#### [YOUR TASK]
From the records below, please repeat exactly the line that has "Task: Click Prenota", the line that has "The image size is (900, 543).", and every line between them, and nothing else.

#### [ENTRIES SUPPLIED]
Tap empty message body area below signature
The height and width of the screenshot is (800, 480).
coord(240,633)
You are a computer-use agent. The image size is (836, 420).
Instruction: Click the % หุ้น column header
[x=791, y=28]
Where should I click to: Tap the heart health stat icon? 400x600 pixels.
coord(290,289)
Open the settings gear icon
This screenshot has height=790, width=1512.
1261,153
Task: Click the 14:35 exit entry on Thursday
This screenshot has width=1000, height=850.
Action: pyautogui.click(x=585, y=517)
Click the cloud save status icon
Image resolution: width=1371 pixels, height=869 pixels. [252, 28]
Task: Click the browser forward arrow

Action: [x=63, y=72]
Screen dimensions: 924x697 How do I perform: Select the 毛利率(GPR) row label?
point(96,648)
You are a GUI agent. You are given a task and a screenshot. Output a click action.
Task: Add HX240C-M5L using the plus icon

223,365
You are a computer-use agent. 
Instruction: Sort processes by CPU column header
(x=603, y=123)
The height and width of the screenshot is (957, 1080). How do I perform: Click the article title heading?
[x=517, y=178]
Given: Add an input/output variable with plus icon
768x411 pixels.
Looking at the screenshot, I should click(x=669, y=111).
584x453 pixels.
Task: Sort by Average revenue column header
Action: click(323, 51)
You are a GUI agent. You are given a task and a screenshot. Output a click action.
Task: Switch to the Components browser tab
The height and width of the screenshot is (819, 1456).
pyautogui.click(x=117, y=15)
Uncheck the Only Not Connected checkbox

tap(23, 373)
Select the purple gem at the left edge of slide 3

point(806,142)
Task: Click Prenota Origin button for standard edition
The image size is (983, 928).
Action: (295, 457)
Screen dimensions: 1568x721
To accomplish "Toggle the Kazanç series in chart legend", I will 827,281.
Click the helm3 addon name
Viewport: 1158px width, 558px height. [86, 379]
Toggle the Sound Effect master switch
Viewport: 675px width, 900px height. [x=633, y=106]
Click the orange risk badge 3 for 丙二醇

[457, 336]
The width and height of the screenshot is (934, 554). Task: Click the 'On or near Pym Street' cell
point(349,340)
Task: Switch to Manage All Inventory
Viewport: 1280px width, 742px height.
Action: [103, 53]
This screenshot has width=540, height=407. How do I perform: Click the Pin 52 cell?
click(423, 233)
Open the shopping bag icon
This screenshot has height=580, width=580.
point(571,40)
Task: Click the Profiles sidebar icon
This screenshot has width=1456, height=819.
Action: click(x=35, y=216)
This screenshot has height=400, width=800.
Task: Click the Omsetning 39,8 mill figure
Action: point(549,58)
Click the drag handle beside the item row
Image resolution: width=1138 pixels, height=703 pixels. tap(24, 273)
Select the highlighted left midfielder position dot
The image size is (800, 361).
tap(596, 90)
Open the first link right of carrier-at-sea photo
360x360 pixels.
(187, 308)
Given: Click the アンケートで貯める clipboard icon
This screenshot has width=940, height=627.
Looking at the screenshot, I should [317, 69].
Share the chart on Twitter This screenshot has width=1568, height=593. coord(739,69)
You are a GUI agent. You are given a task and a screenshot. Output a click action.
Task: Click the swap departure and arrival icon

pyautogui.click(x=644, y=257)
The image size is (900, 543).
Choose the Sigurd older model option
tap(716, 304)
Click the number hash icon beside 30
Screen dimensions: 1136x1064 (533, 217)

#### [RESULT]
Task: Click Prenota Origin button for standard edition
The image size is (983, 928).
Action: (295, 457)
Screen dimensions: 1568x721
To accomplish "Toggle the Kazanç series in chart legend", I will 827,281.
Click the helm3 addon name
Viewport: 1158px width, 558px height. [86, 379]
Toggle the Sound Effect master switch
Viewport: 675px width, 900px height. [x=633, y=106]
Click the orange risk badge 3 for 丙二醇

[457, 336]
The width and height of the screenshot is (934, 554). Task: Click the 'On or near Pym Street' cell
point(349,340)
Task: Switch to Manage All Inventory
Viewport: 1280px width, 742px height.
Action: [103, 53]
This screenshot has width=540, height=407. How do I perform: Click the Pin 52 cell?
click(423, 233)
Open the shopping bag icon
This screenshot has height=580, width=580.
point(571,40)
Task: Click the Profiles sidebar icon
This screenshot has width=1456, height=819.
Action: click(x=35, y=216)
This screenshot has height=400, width=800.
Task: Click the Omsetning 39,8 mill figure
Action: point(549,58)
Click the drag handle beside the item row
Image resolution: width=1138 pixels, height=703 pixels. tap(24, 273)
Select the highlighted left midfielder position dot
The image size is (800, 361).
tap(596, 90)
Open the first link right of carrier-at-sea photo
360x360 pixels.
(187, 308)
Given: Click the アンケートで貯める clipboard icon
This screenshot has width=940, height=627.
Looking at the screenshot, I should [317, 69].
Share the chart on Twitter This screenshot has width=1568, height=593. coord(739,69)
You are a GUI agent. You are given a task and a screenshot. Output a click action.
Task: Click the swap departure and arrival icon

pyautogui.click(x=644, y=257)
The image size is (900, 543).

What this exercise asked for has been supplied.